#### Material to process
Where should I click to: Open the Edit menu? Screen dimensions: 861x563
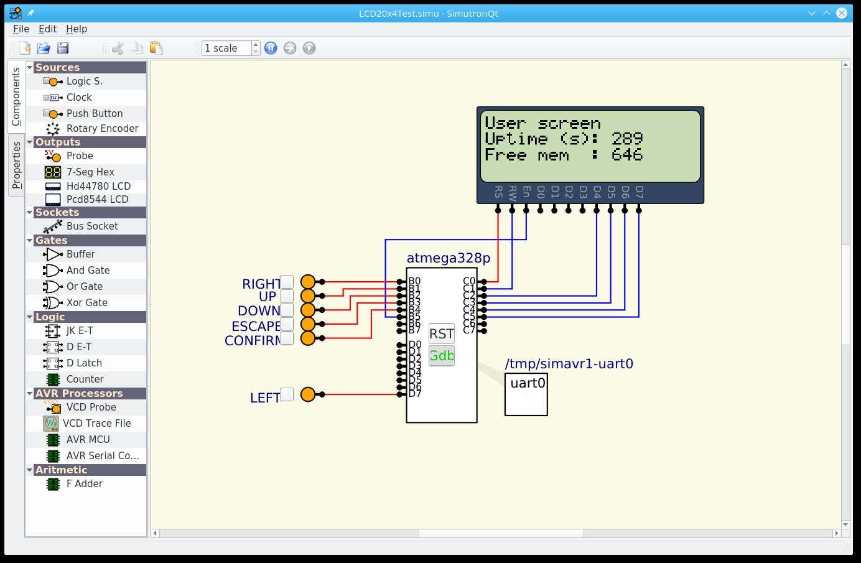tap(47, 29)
########
#### Material to process
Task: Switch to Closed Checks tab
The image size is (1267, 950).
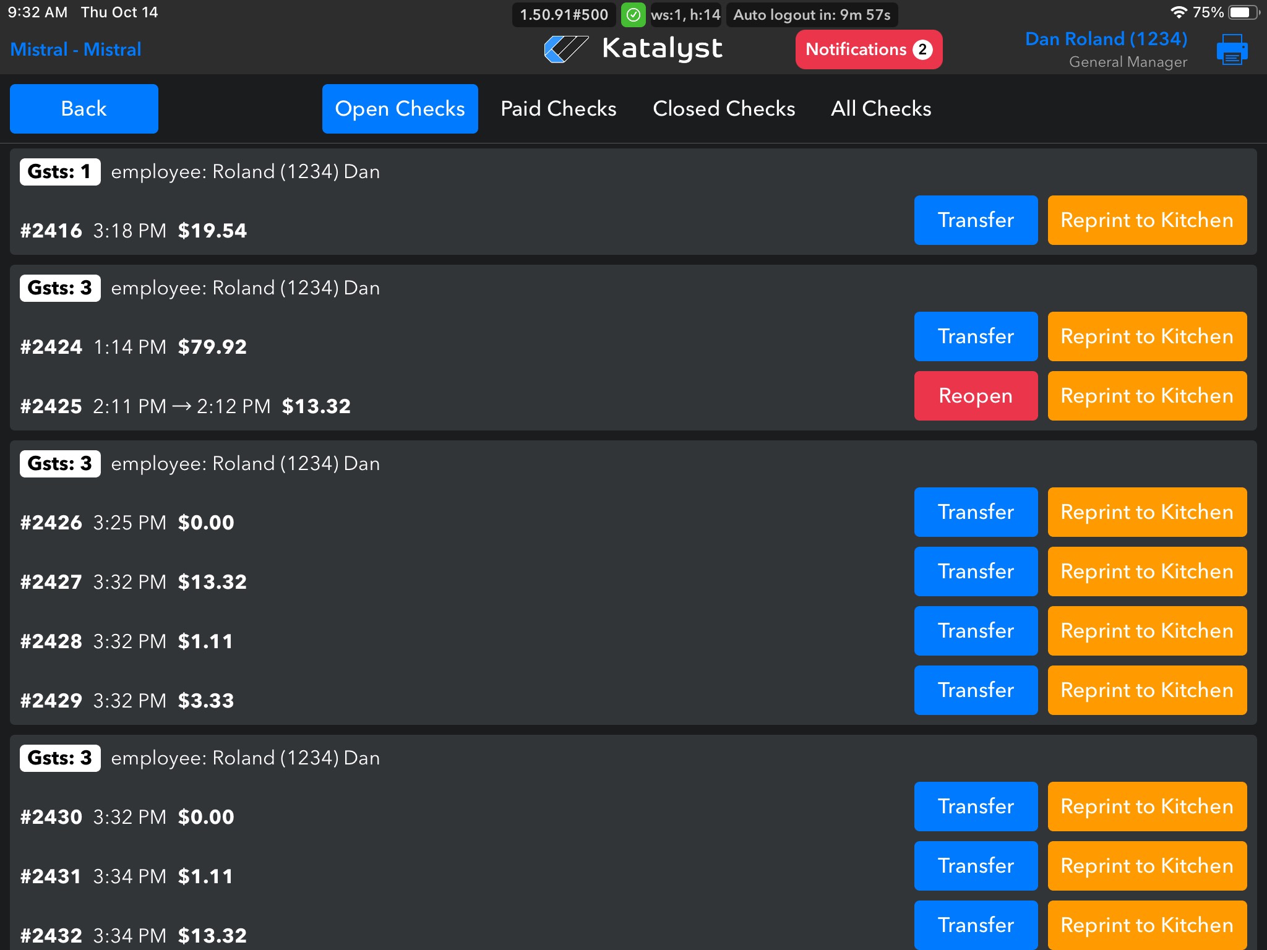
########
#### Material to process
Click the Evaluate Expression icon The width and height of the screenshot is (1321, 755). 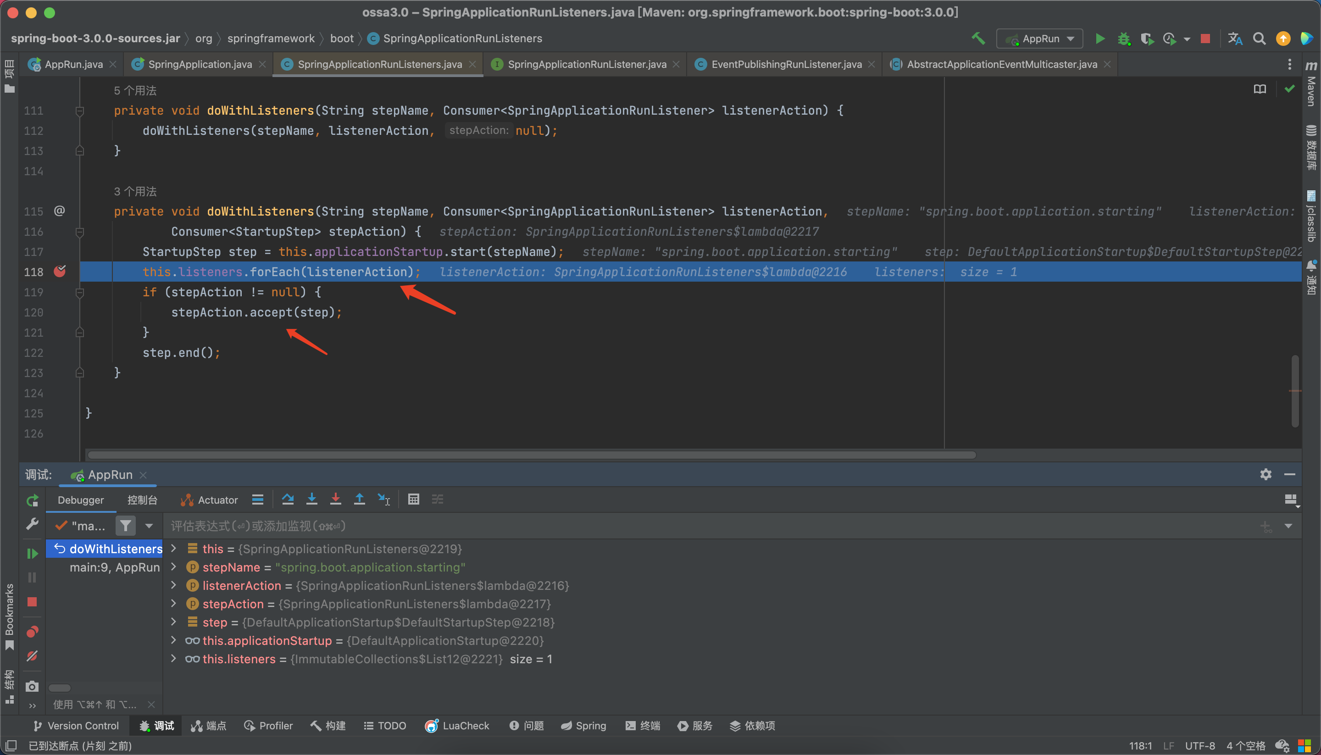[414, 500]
########
Render the lines from the line with "Task: Switch to Closed Checks tab" up to and including the line with "The image size is (1267, 950)." as a Markdown table with columns Row and Line, leaving out blank lines.

| Row | Line |
|---|---|
| 1 | Task: Switch to Closed Checks tab |
| 2 | The image size is (1267, 950). |